¿Queremos crecer?

SCJN

Si existe un objetivo que virtualmente todos los mexicanos suscribirían sin disputa ese es, sin duda, el del crecimiento económico. El crecimiento, todo mundo reconoce, es fuente de riqueza y empleos, oportunidades y desarrollo. Dado este virtual consenso, lo impresionante es la total ausencia de disposición –en la sociedad, el poder legislativo o el gobierno- para tomar las duras decisiones que implica sentar bases firmes y definitivas para que ese crecimiento sea de verdad posible.

Argumentar a favor del crecimiento económico en México es como hablar de la familia o la virgen de Guadalupe. Es decir, es algo tan importante y necesario que nadie lo pone en duda. Lo que es más, a los mexicanos nos encanta diferenciar –y despotricar- respecto a los diversos “modelos” de crecimiento que serían deseables. Hace años, cuando se descubrieron vastos yacimientos de petróleo, se decía que no queríamos ser como Arabia Saudita, sino como Japón. Años más tarde eso mismo se decía respecto a Puerto Rico y a quien queríamos emular era a los llamados “tigres” asiáticos. El debate y la retórica han sido generosos, pero no así las acciones concretas. Todavía estamos lejos de sentar las bases de un desarrollo firme y sostenido.

Lo interesante es el poco entusiasmo que generan las reformas que serían necesarias para lograr el objetivo del crecimiento económico de una manera cabal y sostenida. La población, y en particular los políticos, tienen ideas muy claras de lo que quieren en un sentido abstracto y en el largo plazo, pero típicamente se encuentran cegados e indispuestos a actuar en el presente para que ese futuro pueda materializarse. Algunos ejemplos dicen más que mil palabras.

Todo mundo sabe, por ejemplo, que la seguridad jurídica es esencial para que una economía pueda funcionar.
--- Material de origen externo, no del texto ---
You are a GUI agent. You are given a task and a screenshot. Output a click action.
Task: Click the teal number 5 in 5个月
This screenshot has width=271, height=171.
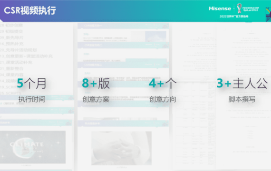pos(20,83)
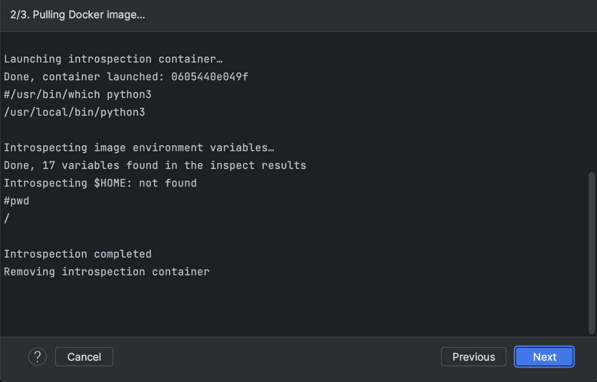
Task: Click the container ID 0605440e049f
Action: (x=210, y=77)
Sin embargo, la inseguridad jurídica es la principal característica del entorno en que se desenvuelven las personas y las empresas en nuestro país. La economía informal es una muestra fehaciente del fenómeno, que ha llegado al extremo de hacer menos costosa la operación de una actividad económica fuera del ámbito legal y regulatorio que dentro de éste. Lo mismo ocurre con los bancos: aunque cuentan con recursos para prestar no lo hacen por lo arriesgado y costoso que resulta la recuperación de un crédito en la actualidad. Destruida la cultura del cumplimiento después del episodio reciente del Fobaproa, y sin los medios legales para que las instituciones financieras puedan cobrar o hacer efectiva una garantía, el financiamiento bancario prácticamente no está disponible. La inseguridad jurídica es pasmosa y entraña costos altísimos para las personas y, en general, para el país.
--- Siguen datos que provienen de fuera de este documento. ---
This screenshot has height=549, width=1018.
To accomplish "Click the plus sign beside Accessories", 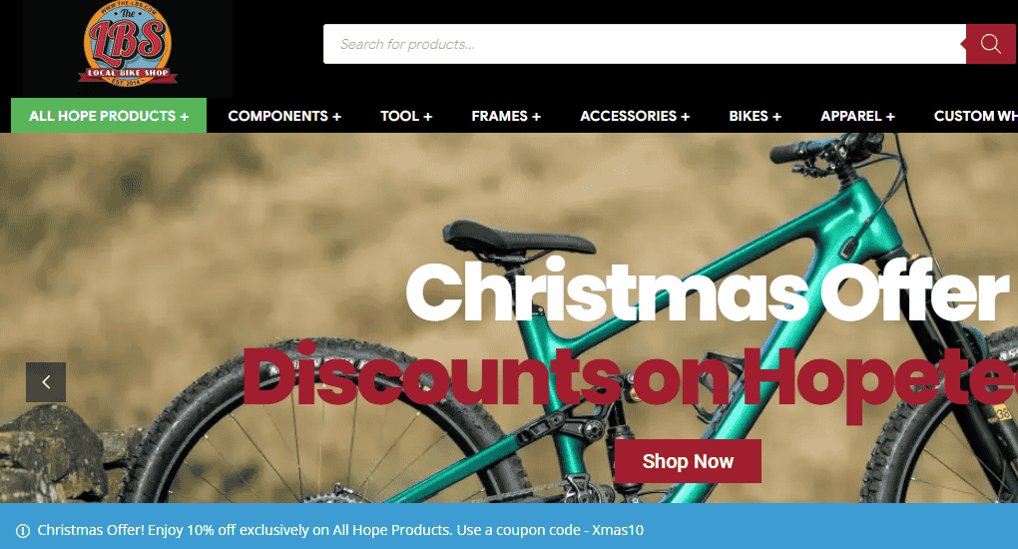I will 685,117.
El caso de la vivienda es ilustrativo. Según un cálculo del profesor Richard Roll, de la Universidad de California, los costos de la construcción de una vivienda informal en las condiciones imperantes en México (es decir, sin documentos, drenaje y otros servicios básicos) son entre dos y tres veces superiores a los de una vivienda formal, que además normalmente cuenta con acceso a todo tipo de servicios. La razón por la cual mucha gente, sobre todo la más pobre, opta por medios informales para hacerse de una casa es porque no existe un mercado hipotecario que les permita acceder a los mercados de vivienda formal y éste no existe por la inseguridad jurídica imperante. Se trata de un círculo vicioso tras otro que en vez de extinguirse se retroalimentan.

Hace unas cuantas semanas se dio un caso que puede acabar forzando cambios de fondo en la realidad jurídica nacional. Una empresa extranjera, Metalclad, se estaba instalando en el estado de San Luis Potosí después de haber satisfecho todos los requisitos y regulaciones que las autoridades tanto estatales como federales le habían solicitado. Luego de haber iniciado el proceso de construcción e instalación de su planta, el gobierno estatal, presionado por movilizaciones políticas, expropió la planta y luego procedió a modificar la zonificación del predio, declarándolo reserva ecológica. Es decir, el gobierno local modificó las reglas bajo las cuales Metalclad había decidido realizar la inversión y ahora tiene que pagar la indemnización que determinó un panel arbitral. Desafortunadamente, casos como el citado no son la excepción sino la regla. Se trata de un problema frecuente para empresarios, constructores, inversionistas y mexicanos en lo general. Al gobernante le importa un comino el hecho de que exista un proyecto, que se hayan comprometido recursos en su consecución y que un cambio de regulaciones afecte su viabilidad. La arbitrariedad en pleno.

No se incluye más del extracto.